Surnommé la nouvelle drogue du pauvre, le Lyrica se répand de plus en plus en Europe, y compris chez nous. Facilement accessible, le médicament est détourné de son usage premier malgré la vigilance des pharmaciens.

Depuis plusieurs années, le nombre de consommateurs de Lyrica dans notre pays est en constante augmentation, pour plusieurs raisons comme l’arrivée de formes génériques, une meilleure connaissance des effets thérapeutiques de la molécule, mais aussi un accroissement des mauvais usages de ce médicament.  

A 23 ans, Hamza (nom d’emprunt) souffre d’une forte dépression et pour la surmonter, il consomme du Lyrica qu’il se procure sur le marché noir bruxellois. 

"La première fois que j’ai pris du Lyrica, j’ai ressenti une sensation d’euphorie, je me sentais bien. J’ai retrouvé l’envie de faire des choses, de sortir avec des amis et de parler aux gens. L’effet dure quelques heures, jusqu’à ce 5 heures en tout, après ça on ressent une envie de dormir et on dort comme un bébé. Mais, au réveil, il y a à nouveau ce sentiment de dépression et de mal-être".

Le Lyrica est un médicament, sur ordonnance, utilisé contre les douleurs chroniques, l’épilepsie et les troubles d’anxiété généralisée. Il a des effets anxiolytiques, désinhibants et euphorisants. Il constitue aussi de ce fait une alternative à bas prix pour certains consommateurs de stupéfiants. On l’appelle généralement la drogue du pauvre et il est possible d’en acheter à l’unité ou en boîte dans les rues de Bruxelles, de Liège et des grandes villes belges. 

La boîte de 56 gélules est vendue entre 5 euros et 20 euros, selon le dosage, mais peut être revendue un ou deux euros le comprimé. Comparé aux prix des autres drogues, le Lyrica est meilleur marché. 

Si on a le moindre doute, on prend contact avec le médecin

Le Lyrica a un effet euphorisant, il donne aussi l’impression de toute puissance.
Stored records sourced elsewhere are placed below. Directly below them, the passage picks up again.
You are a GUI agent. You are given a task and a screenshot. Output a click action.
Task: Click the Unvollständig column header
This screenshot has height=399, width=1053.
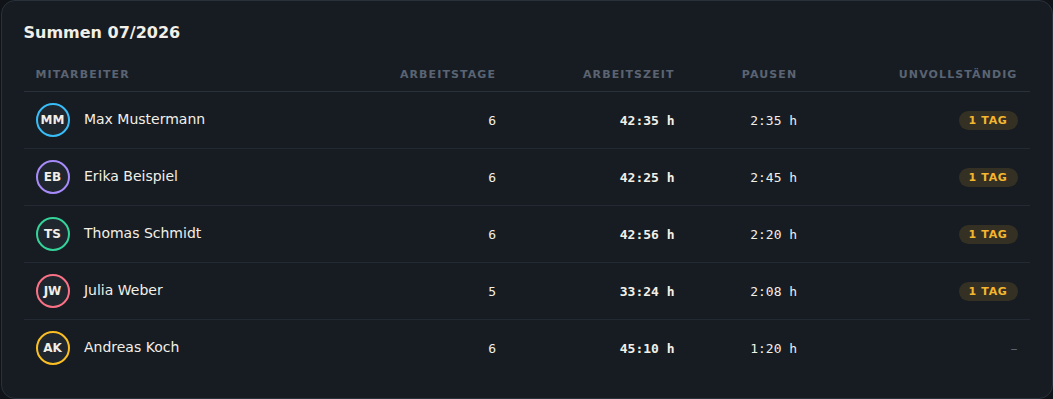pos(958,75)
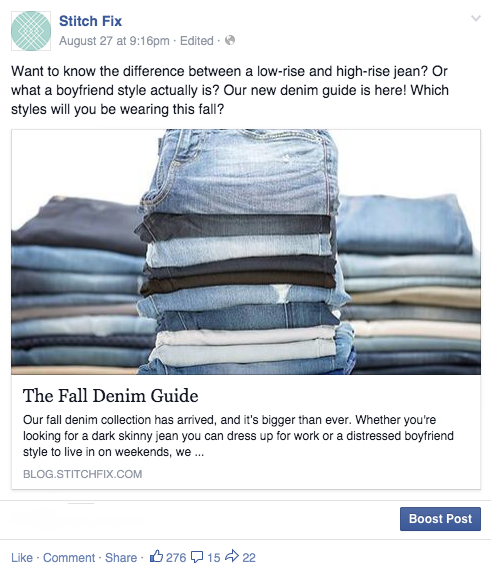Click the speech bubble comments icon
Image resolution: width=491 pixels, height=572 pixels.
(197, 557)
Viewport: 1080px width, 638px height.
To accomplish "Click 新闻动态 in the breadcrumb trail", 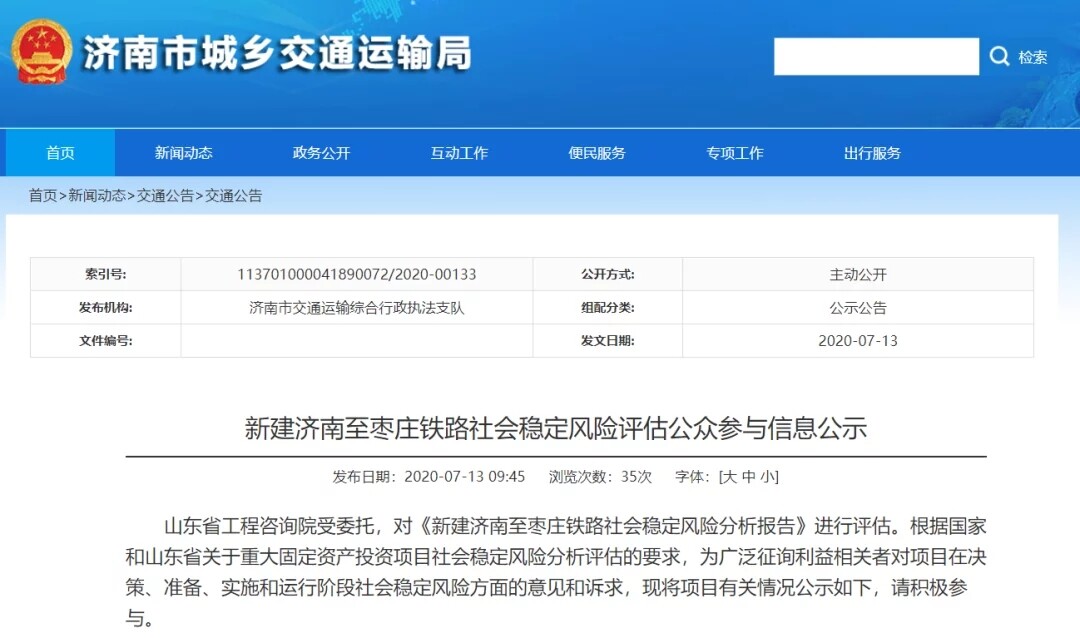I will 97,196.
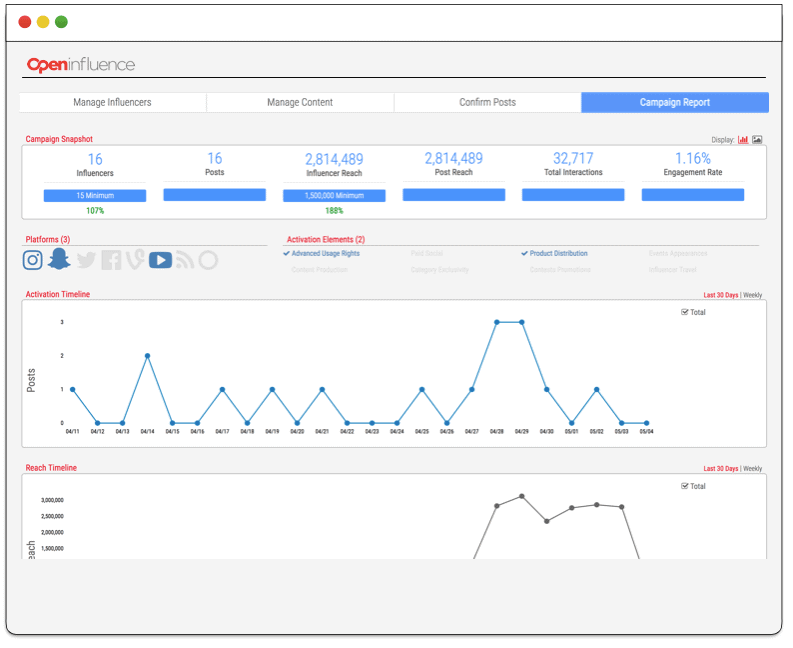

On consomme rarement le Lyrica seul. Ce médicament se superpose à d’autres produits (crack, cocaïne, méthadone, …). La plupart des gens rencontrés sur le terrain, sont multi-consommateurs. Les consommateurs sont parfois très agressifs ou violents. Il peut y avoir des confrontations entre dealers, mais aussi avec des consommateurs en manque. Et puis, il y a tout l’aspect vol et agression pour se procurer de l’argent pour consommer.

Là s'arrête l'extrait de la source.